■ Data ■

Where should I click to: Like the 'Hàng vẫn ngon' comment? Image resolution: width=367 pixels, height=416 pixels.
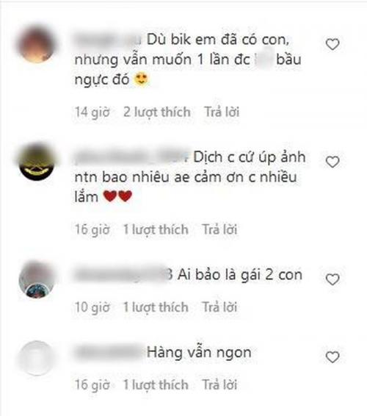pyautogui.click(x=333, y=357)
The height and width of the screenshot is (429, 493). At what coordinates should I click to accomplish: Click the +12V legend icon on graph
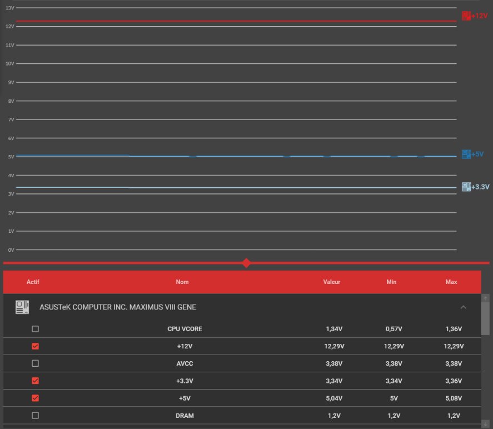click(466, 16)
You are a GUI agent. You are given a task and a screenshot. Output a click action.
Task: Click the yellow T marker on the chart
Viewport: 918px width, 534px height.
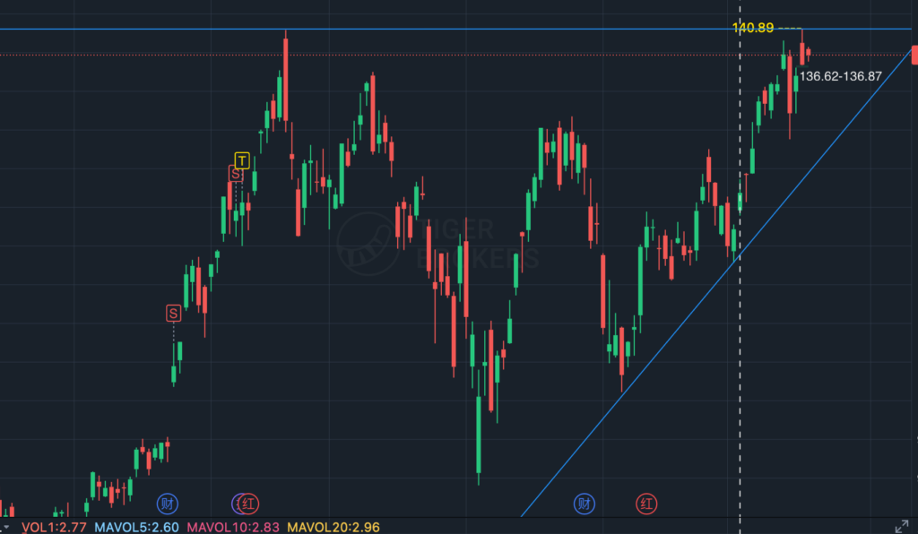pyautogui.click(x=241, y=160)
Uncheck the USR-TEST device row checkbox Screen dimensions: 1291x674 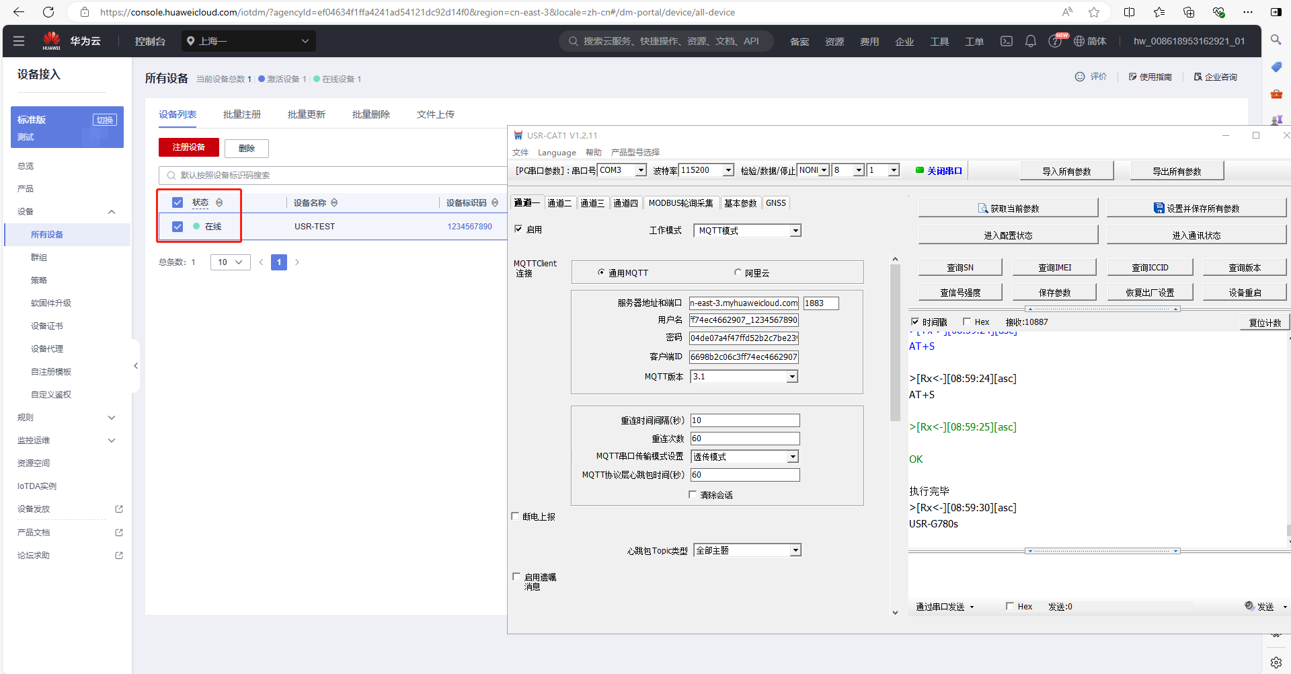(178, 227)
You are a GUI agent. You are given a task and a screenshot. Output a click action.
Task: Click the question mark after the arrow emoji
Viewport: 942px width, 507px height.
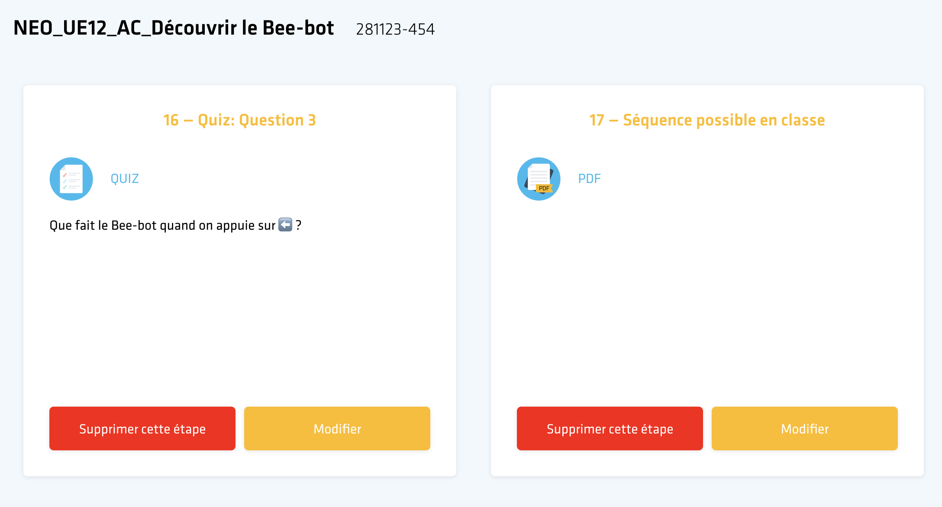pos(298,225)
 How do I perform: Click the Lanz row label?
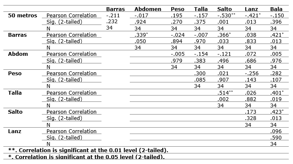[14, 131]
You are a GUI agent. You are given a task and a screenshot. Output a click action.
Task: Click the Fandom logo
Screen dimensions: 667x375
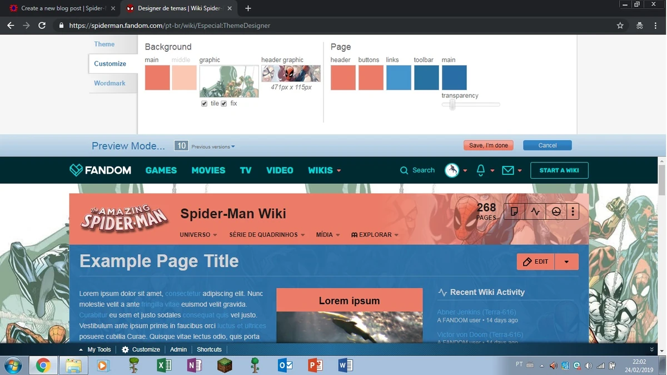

■ Requirement ■
The copy you give must run from the line containing "Task: Click the question" through the last line of the records, exactly, with the pictures left out.

■ Expected output ■
Task: Click the question mark after the arrow emoji
Viewport: 942px width, 507px height.
pos(298,225)
 How do I perform: Click the Lanz row label?
[14, 131]
You are a GUI agent. You are given a task and a screenshot. Output a click action.
Task: Click the Fandom logo
Screen dimensions: 667x375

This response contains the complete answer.